■ Exercise: Please reproduce, exactly and with nothing else, every line from the one containing "Streaming (187, 2433)" through the last line of the records below.

Data records
+ + + + + + +
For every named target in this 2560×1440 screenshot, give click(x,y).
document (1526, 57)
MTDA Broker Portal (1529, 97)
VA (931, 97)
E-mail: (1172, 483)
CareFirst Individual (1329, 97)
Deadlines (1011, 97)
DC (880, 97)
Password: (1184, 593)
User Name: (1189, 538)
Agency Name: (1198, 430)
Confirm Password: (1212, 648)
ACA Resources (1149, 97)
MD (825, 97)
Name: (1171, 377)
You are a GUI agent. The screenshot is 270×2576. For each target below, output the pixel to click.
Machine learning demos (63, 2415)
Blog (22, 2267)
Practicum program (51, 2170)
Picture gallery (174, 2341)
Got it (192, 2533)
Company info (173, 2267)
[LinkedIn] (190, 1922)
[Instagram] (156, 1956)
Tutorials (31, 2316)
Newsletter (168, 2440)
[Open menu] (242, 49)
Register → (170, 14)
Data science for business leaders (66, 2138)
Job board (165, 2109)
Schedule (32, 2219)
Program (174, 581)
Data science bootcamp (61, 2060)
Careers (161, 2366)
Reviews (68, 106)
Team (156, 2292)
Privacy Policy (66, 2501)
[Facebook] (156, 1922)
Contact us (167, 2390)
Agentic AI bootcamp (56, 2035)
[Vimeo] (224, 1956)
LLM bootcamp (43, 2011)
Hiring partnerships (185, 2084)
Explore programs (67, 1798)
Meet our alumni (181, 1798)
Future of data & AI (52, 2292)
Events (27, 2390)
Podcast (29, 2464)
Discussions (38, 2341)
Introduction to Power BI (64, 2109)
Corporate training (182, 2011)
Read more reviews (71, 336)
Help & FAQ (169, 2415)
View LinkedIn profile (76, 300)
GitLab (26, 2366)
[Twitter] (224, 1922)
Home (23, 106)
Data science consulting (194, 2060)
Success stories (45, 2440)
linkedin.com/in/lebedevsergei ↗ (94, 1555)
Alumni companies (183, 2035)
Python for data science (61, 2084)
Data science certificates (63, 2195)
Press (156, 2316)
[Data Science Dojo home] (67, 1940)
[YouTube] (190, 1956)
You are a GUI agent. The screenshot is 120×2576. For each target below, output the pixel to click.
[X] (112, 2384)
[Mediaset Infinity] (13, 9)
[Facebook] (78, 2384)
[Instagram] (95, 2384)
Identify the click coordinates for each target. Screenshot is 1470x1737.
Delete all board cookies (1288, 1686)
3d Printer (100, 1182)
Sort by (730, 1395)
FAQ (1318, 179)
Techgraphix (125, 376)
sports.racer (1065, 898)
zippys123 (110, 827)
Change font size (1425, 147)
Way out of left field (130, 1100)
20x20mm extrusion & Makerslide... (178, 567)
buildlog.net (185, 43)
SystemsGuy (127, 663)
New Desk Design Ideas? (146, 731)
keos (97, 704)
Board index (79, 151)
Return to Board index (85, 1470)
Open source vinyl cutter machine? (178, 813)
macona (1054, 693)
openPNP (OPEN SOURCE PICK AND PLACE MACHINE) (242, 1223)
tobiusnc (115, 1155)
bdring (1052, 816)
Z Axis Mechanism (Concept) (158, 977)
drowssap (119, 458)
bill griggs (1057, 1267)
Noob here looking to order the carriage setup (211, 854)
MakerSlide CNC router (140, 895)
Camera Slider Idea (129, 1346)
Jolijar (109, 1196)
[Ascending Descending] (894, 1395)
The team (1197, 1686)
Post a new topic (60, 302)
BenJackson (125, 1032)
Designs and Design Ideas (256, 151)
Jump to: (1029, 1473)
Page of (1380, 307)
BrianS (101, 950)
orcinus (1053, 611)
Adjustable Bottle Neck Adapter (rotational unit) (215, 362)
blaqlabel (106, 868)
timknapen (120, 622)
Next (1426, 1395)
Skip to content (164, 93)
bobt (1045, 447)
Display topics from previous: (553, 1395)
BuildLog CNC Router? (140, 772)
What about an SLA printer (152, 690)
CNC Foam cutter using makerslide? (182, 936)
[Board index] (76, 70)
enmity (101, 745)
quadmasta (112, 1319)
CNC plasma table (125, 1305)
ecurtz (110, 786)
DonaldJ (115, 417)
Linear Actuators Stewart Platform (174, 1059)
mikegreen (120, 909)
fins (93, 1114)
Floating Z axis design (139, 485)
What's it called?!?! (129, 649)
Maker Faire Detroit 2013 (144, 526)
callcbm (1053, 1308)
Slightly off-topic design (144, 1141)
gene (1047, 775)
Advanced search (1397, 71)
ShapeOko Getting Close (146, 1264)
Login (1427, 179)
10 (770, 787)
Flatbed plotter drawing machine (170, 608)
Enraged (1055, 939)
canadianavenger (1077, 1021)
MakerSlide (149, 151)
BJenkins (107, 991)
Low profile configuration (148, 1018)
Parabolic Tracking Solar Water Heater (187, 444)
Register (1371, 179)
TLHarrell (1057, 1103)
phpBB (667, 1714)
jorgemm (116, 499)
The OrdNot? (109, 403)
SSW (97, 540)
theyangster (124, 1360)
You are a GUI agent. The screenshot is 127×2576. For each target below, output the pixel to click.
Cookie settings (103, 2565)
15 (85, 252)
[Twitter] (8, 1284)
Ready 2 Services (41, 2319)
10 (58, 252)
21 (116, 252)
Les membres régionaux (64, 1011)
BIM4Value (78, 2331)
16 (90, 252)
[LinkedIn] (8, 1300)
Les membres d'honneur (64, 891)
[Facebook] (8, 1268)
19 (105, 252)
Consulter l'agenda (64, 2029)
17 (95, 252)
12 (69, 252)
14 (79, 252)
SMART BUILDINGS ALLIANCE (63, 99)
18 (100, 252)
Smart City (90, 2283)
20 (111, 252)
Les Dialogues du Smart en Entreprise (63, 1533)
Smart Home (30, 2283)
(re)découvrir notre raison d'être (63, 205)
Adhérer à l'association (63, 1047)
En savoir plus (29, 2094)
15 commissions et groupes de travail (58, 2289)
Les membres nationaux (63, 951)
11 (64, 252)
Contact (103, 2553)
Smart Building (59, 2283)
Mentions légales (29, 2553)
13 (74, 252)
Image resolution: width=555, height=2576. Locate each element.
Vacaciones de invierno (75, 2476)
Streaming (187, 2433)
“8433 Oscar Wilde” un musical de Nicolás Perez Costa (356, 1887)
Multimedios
+ + + + + + +
■ Expected answer:
Streaming (187, 2433)
“8433 Oscar Wilde” un musical de Nicolás Perez Costa (356, 1887)
Multimedios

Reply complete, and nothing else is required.